(Records drawn from a dataset)
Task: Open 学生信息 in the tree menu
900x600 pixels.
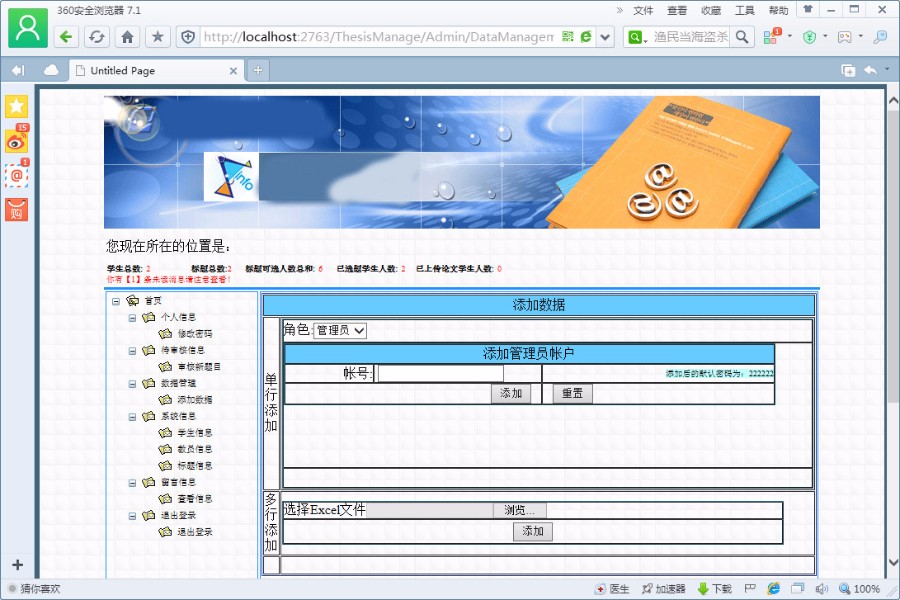Action: click(x=195, y=433)
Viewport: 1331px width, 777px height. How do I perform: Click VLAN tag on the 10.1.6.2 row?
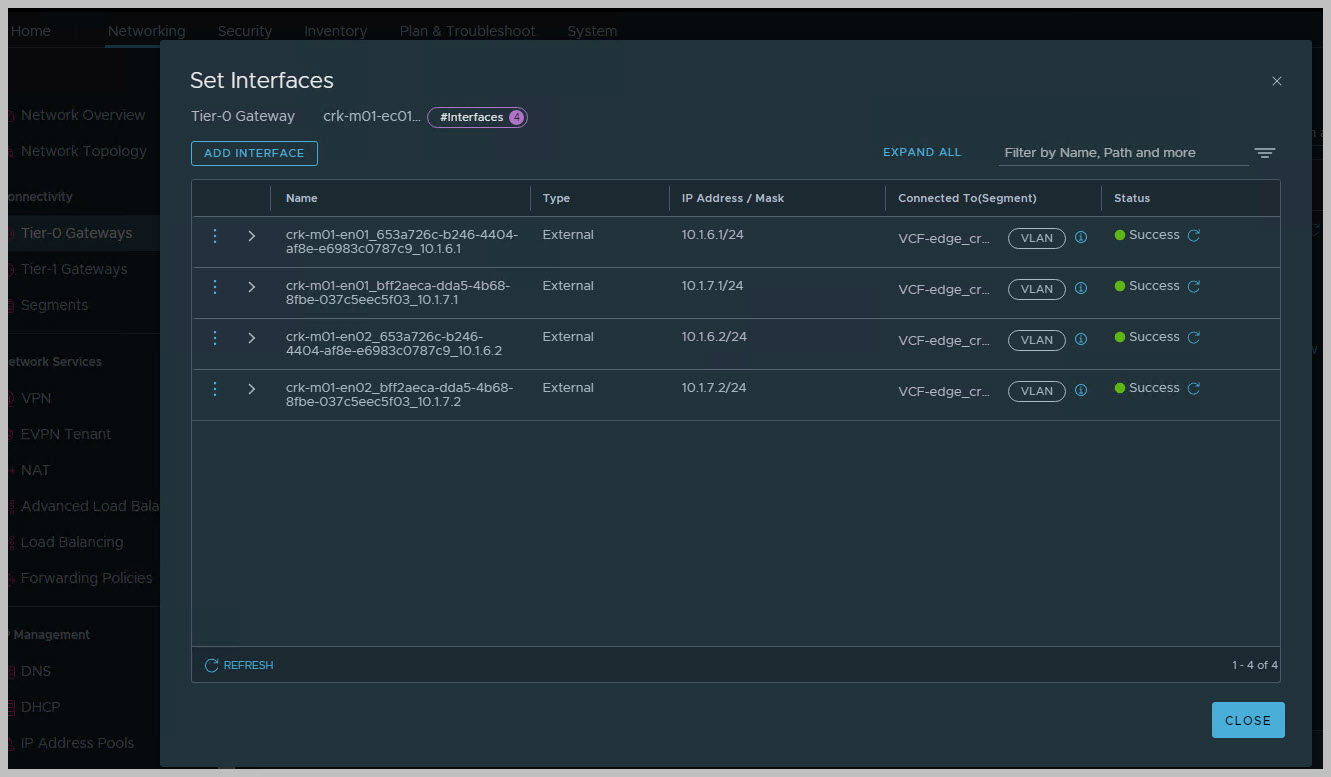1036,340
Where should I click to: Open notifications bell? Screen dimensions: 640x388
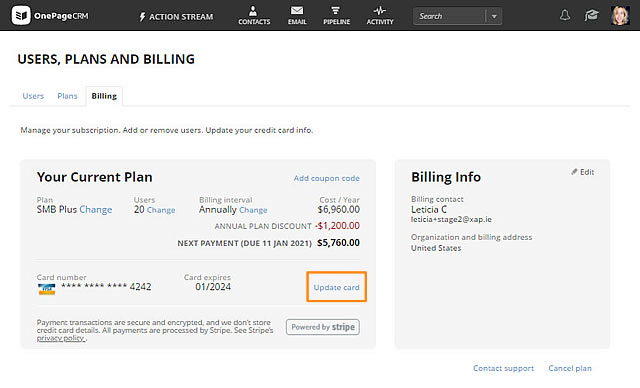[x=565, y=16]
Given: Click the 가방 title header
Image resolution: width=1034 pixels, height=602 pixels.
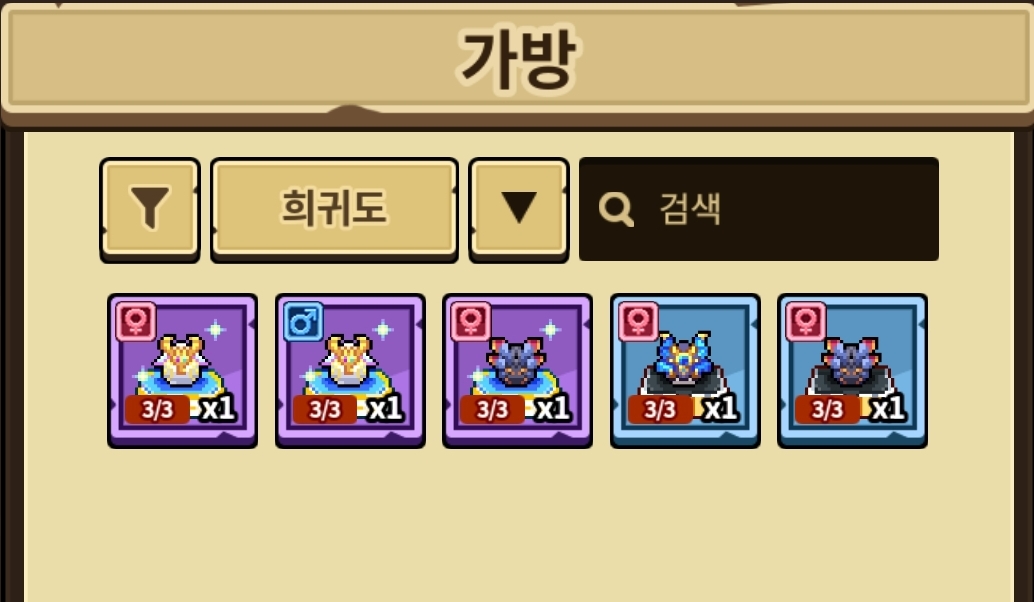Looking at the screenshot, I should [x=517, y=58].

Task: Word for word, retype the lines in the entries above that run from the one with "Viewport: 1331px width, 777px" through the one with "Given: Click the 가방 title header". Both ends count; pictures do not.

Result of the task:
Viewport: 1331px width, 777px height. How do I perform: Click VLAN tag on the 10.1.6.2 row?
1036,340
Where should I click to: Open notifications bell? Screen dimensions: 640x388
[x=565, y=16]
Given: Click the 가방 title header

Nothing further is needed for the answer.